Chapitre 70

66 17 2
                                    

Peu de temps avant le lever du soleil, les femmes que nous avons fait sortir du camp des dissidents nous annoncent que nous sommes enfin tout près du dôme. Un pincement me serre le cœur.

C'est mon ancien dôme...

Celui que j'ai réussi à quitter. Et voilà que j'y reviens de mon plein gré. Je ne dois plus tourner rond. Je l'aperçois maintenant. Il s'élève à l'horizon. Encore un kilomètre, trente minutes de marche et nous devrions y arriver.

— Pourquoi tu y retournes si tu ne le veux pas ? me questionne soudain Emmée, qui n'a pas quitté mes côtés depuis que nous sommes partis.

Elle porte toujours mon sac à dos sur ses épaules, mais l'a ouvert pour permettre à canard de respirer et de mieux supporter le trajet. Le peu qu'elle a pu boire et manger pendant ces dernières heures de marche – les dissidents n'avaient pas eu le temps de fouiller et voler nos affaires et les vivres qu'elles contenaient –, elle l'a toujours partagé avec lui. Je croise mentalement les doigts pour que le binôme arrive sain et sauf à Sidonia. Emmée devrait si bien s'entendre avec Jilée !

— Ça se voit tant que ça ? lui réponds-je, un peu gênée.

— Je pense que je devais avoir la même tête que toi le jour où je suis devenue la Mort... commente-t-elle de sa petite voix fluette.

J'esquisse un sourire amusé.

— Je n'ai aucune envie d'y retourner, lui réponds-je enfin, mais je dois le faire. Ma mère a été enfermée au Bordel et il faut que je prévienne une amie qu'il y a la possibilité d'une vie meilleure en dehors de ces murs. Et puis, toutes ces personnes enfermées là-dedans ne méritent pas la vie que leur font vivre les Hommes d'Avant...

— Les Hommes d'Avant ? relève-t-elle.

— Ceux à l'origine de toute cette merde. Une femme très sympa t'expliquera tout quand tu seras à Sidonia, ne t'en fais pas.

Thétanis, de son côté, discute aussi tranquillement avec deux femmes tandis que leurs congénères préfèrent rester en silence entre elles et que les hommes de notre groupe se sont résignés à être mis à l'écart. Ils savent ce que ces femmes ont vécu et sont parfaitement conscients du fait que, pour le moment, il ne faut pas forcer les choses.
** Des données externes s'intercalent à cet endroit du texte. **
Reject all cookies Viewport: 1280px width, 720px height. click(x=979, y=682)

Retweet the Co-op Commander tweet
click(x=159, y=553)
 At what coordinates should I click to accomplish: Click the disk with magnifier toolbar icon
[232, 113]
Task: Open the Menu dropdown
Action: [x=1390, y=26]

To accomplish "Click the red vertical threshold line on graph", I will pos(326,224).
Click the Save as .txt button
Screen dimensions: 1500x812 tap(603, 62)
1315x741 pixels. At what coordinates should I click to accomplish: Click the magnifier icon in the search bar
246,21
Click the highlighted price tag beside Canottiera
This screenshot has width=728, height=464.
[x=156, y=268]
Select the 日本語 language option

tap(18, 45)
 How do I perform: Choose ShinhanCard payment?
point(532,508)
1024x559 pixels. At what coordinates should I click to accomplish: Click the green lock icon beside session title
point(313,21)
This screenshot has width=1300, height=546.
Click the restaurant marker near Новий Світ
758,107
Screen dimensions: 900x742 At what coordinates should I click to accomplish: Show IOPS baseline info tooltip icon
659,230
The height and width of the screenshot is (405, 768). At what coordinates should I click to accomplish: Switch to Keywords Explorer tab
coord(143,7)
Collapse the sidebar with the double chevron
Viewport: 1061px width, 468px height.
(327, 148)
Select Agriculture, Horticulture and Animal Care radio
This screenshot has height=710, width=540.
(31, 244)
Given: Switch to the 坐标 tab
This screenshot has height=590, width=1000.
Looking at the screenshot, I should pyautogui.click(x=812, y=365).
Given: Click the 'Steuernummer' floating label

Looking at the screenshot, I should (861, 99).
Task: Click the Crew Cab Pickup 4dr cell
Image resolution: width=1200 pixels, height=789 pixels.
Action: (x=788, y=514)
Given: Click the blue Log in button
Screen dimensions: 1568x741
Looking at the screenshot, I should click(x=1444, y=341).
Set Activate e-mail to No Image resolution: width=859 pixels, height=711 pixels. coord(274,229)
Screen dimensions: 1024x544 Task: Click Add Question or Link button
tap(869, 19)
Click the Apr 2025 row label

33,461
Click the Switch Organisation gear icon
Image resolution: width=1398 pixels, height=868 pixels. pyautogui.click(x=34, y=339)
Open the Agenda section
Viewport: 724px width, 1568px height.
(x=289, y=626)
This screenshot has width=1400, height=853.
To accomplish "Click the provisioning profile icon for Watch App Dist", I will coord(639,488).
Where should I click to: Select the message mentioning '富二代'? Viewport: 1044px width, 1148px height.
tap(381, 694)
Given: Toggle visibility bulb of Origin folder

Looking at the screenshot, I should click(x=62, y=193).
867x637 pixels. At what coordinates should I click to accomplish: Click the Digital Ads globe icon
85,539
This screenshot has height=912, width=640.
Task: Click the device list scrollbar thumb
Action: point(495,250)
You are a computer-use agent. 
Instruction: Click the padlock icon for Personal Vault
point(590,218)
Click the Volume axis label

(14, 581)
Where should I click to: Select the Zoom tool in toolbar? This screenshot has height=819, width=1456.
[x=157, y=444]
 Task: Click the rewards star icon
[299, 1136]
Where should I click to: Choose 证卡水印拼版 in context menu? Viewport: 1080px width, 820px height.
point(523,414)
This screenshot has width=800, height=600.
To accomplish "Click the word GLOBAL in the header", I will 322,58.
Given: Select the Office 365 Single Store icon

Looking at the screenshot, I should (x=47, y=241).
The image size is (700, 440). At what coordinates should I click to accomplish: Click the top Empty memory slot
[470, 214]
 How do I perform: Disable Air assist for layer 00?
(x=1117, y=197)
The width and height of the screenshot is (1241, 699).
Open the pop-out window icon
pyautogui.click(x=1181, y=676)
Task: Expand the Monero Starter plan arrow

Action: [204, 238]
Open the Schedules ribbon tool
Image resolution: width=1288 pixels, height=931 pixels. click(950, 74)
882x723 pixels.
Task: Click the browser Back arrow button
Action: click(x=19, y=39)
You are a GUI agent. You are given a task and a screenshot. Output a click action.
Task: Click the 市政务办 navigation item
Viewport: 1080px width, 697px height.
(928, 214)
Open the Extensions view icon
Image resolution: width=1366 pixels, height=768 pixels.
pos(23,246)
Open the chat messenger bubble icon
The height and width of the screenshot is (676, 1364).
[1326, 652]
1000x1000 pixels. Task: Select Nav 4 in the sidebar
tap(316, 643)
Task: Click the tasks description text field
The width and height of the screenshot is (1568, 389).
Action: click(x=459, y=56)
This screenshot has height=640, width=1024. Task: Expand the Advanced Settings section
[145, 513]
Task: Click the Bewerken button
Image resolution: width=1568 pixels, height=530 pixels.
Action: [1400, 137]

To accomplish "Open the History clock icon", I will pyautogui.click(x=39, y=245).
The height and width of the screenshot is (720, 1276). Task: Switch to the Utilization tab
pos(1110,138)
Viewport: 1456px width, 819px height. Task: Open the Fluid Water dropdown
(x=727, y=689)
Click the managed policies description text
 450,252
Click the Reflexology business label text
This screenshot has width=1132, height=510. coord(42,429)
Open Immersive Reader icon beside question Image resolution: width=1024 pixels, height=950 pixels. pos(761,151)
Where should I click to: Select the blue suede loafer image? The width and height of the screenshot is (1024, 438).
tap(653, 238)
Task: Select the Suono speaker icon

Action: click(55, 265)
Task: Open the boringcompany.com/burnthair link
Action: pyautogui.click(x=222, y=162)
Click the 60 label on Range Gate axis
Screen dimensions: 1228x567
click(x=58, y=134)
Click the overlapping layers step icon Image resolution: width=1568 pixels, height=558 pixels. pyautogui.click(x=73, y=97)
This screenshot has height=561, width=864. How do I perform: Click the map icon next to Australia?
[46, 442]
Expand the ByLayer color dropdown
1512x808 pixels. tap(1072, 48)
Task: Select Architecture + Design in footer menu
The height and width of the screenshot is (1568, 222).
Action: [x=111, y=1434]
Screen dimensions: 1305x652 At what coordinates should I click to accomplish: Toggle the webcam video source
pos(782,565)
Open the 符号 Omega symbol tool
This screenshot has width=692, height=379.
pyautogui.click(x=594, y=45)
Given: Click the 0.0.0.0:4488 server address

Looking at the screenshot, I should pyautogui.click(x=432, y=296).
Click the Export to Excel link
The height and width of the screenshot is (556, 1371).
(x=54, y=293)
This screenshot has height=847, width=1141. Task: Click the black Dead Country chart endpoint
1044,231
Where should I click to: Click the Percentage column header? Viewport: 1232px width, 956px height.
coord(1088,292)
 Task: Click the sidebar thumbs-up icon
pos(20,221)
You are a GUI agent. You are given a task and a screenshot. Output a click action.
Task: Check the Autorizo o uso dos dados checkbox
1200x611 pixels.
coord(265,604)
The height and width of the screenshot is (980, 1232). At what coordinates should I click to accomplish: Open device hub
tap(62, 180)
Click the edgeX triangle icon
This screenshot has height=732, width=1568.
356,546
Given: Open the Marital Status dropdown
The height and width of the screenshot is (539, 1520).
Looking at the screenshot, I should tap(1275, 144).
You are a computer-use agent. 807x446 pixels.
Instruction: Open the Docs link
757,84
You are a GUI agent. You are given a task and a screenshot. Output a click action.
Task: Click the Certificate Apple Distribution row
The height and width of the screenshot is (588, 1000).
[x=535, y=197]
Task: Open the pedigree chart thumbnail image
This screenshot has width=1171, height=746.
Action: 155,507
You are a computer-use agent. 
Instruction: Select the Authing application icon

Le dôme se rapproche de plus en plus. À présent, je peux distinctement voir son immense coque en verre. Les barreaux les plus transparents que je ne n'ai jamais vus. L'angoisse menace de s'emparer de moi à chaque instant, mais lorsque je sens qu'elle commence à prendre trop de place, j'applique le conseil de Thétanis. Je me remémore, encore et encore, les raisons pour lesquelles je suis ici. Les raisons pour lesquelles j'ai intégré les infiltrés. Et la détermination refait surface aussi vite que l'angoisse retourne se terrer dans mes entrailles.

— On y est, me souffle Emmée quelque temps plus tard.

Les trente minutes se sont écoulées tellement vite...

— Tu vois l'arbre avec les feuilles mauves en forme de cœur rond ? me demande-t-elle.

Je hoche la tête. À une dizaine de mètres à peine, un arbre centenaire s'élève vers le ciel. À ces côtés, une plaque en métal est incrustée dans le sol.

— C'est ça, l'entrée directe pour le Bordel ? lâché-je, acerbe malgré moi.

Rien que le fait de penser que le gouvernement est assez sadique pour rejeter des personnes hors de l'Enceinte en faisant tout pour leur faire perdre toute leur humanité, puis pour leur offrir une « chance » d'y revenir de cette manière fait bouillir mon sang de rage. Ils nous déshumanisent avant de se servir de nous pour assouvir leurs besoin Durant toutes ces années dans le dôme, j'avais tort. Ils ne nous prennent pas pour des plantes. Les plantes sont vivantes. À leurs yeux, nous ne le sommes pas.

Voilà que mon esprit se remet à divaguer. Ça a toujours été son meilleur moyen de défense quand j'habitais encore dans l'Enceinte. Il le faisait régulièrement. C'était l'un des rares points positifs en moi : ça permettait aux autres de me croire toujours dans la lune et un peu simplette. Après tout, c'est tout ce qu'on demande aux femmes là-bas. Je me rends compte seulement maintenant que ces dernières semaines, ça m'arrivait beaucoup moins souvent qu'auparavant.

Devant nous, Thétanis s'arrête soudain et se tourne vers moi en attendant qu'on le rejoigne.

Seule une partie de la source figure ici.